• Action item
Quote exactly the lines running from the line with "Focus the Contract Days input" to the end of the entries, including both, and nothing else.

Start of Block

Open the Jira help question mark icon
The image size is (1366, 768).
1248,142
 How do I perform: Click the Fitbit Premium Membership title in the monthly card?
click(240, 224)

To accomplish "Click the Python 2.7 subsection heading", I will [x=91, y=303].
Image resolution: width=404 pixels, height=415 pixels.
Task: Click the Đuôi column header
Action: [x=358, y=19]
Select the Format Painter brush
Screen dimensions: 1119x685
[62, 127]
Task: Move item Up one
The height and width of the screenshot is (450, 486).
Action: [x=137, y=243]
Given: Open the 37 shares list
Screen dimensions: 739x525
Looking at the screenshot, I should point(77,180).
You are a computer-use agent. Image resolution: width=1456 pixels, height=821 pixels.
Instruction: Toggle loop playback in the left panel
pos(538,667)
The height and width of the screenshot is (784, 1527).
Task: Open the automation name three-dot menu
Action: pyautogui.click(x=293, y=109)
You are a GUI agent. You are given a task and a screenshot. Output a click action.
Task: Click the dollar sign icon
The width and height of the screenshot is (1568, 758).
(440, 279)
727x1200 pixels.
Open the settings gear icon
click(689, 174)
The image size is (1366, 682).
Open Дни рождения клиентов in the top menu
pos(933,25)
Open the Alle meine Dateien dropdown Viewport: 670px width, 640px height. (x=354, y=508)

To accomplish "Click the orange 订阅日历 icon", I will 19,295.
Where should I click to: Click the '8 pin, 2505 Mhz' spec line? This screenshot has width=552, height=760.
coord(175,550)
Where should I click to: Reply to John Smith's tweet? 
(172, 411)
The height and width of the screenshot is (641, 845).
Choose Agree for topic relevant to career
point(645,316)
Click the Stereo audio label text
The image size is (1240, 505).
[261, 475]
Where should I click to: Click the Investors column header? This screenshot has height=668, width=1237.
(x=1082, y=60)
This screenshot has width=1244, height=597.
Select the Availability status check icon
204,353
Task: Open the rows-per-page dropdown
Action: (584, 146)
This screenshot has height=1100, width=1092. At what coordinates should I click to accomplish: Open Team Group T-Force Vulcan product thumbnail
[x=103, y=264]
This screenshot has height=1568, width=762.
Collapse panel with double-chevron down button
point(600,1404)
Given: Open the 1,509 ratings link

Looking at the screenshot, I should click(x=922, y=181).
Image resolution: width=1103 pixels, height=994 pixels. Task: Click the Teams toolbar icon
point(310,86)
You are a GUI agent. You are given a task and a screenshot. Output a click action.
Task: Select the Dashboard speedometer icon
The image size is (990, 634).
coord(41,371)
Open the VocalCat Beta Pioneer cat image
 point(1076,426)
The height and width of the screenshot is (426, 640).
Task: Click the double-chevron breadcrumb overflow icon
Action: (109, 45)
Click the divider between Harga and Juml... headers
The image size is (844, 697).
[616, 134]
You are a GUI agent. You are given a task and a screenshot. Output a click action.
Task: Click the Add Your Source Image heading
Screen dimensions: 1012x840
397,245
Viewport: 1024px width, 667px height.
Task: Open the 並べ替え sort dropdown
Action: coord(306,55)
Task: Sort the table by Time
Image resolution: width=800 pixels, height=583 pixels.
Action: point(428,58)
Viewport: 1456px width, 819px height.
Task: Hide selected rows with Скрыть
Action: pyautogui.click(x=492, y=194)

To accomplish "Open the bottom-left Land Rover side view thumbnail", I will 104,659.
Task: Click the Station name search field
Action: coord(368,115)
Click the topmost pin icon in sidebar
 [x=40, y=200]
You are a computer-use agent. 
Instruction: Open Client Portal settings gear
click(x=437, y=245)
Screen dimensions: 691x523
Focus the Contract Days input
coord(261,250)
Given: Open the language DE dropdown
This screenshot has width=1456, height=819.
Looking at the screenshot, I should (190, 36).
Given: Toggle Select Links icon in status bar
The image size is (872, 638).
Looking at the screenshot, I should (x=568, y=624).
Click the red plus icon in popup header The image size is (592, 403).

End of Block

• The answer
Focus the Contract Days input
coord(261,250)
Given: Open the language DE dropdown
This screenshot has width=1456, height=819.
Looking at the screenshot, I should (190, 36).
Given: Toggle Select Links icon in status bar
The image size is (872, 638).
Looking at the screenshot, I should (x=568, y=624).
Click the red plus icon in popup header The image size is (592, 403).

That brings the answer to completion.